Objective: Reproduce the article on arts funding and censorship word for word, from "The backlash prompted" down to "between the lines.".

** begin Extract **

Meet the modern-day censors, wielding their purse-strings over artists and their work

Tanya Reynolds and Micheal Ward in A Mirror, set in an authoritarian regime.
Tanya Reynolds and Micheal Ward in A Mirror, set in an authoritarian regime. Photograph: Marc Brenner

Who determines whether a play can get staged? In the unnamed authoritarian regime that serves as the dramatic backdrop for A Mirror, the answer is unequivocally the state. In this play-within-a-play – the premise is an illicit production put on under the pretence of a wedding – the ministry of culture signs off on the creative works that citizens are permitted to see; unluckier playwrights are sent off to the camps. Other forms of censorship are available too, including the civil servant all too happy to steer writers into replicating state-sanctioned narratives.

The production isn’t subtle but it does force the audience to confront what it’s like to live in a society with so little artistic freedom of expression. “Every mode of censorship depicted in A Mirror is practised somewhere in the world today,” Kate Maltby, deputy chair of the Index on Censorship, writes in its programme; billions of people live in countries where creating dissident art can land you in jail. But free expression is a spectrum; decisions over who gets state subsidies instil huge power in bureaucrats; and any artist worth their salt is highly sensitive to any whiff of being told what they can and cannot say. A row that broke out last week illustrates just how much free expression in the arts remains a live debate in the UK.

It started when the magazine Arts Professional picked up on a hitherto barely noticed update that Arts Council England (ACE) had made to its policies a couple of weeks earlier. ACE is responsible for distributing £540m of taxpayer and £240m of lottery funding to the arts. Its updated relationship policy warned the organisations it funds to be alert to the risk of making “statements including about matters of current political debate” that engender a negative reaction towards either them or to ACE itself, and says that “overtly political or activist” statements, including those made in a personal capacity by people linked to them might expose them to “reputational risk” and potentially breach funding agreements. This provoked huge concern in the sector.

The backlash prompted ACE to quickly issue a clarification that this updated guidance was intended to help organisations manage risk rather than tell them what sort of art they should be making. That’s arguably implicit in the guidance; but in a climate of heightened twitchiness about what producing politically controversial art might mean for your funding prospects, it was profoundly naive not to see how it would trigger a chilling effect as people quite understandably read between the lines.

Some of this is to do with heightened tensions around the Israel-Gaza conflict; Bristol’s Arnolfini gallery rightly faced huge criticism from artists after it cancelled two Palestinian film events at the end of last year because it feared “they might stray into political activity”. (The territory is made more complex for arts organisations to negotiate by dint of the fact that many are charities and so their campaigning is also regulated by charity law.) In another high-profile case, the Belfast rap group Kneecap is suing the government after it withdrew a grant on the basis that its members “oppose the United Kingdom”. Despite the fact that free expression should be a fundamental, non-negotiable bedrock in the arts, ACE has surprisingly little to say about it in the reams of acronym-filled jargon that fill its documents; it doesn’t appear to have a policy on free expression and the offending guidance includes a mention of it almost as afterthought.

** end Extract **
** begin Stored rows **

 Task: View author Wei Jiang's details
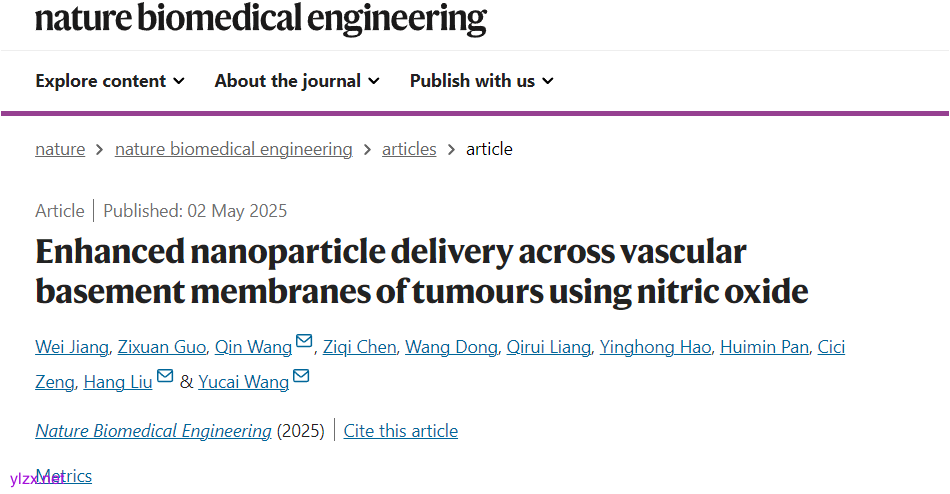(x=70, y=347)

** end Stored rows **
** begin Stored rows **

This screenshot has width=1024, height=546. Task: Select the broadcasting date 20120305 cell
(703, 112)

** end Stored rows **

Complete response:
The backlash prompted ACE to quickly issue a clarification that this updated guidance was intended to help organisations manage risk rather than tell them what sort of art they should be making. That’s arguably implicit in the guidance; but in a climate of heightened twitchiness about what producing politically controversial art might mean for your funding prospects, it was profoundly naive not to see how it would trigger a chilling effect as people quite understandably read between the lines.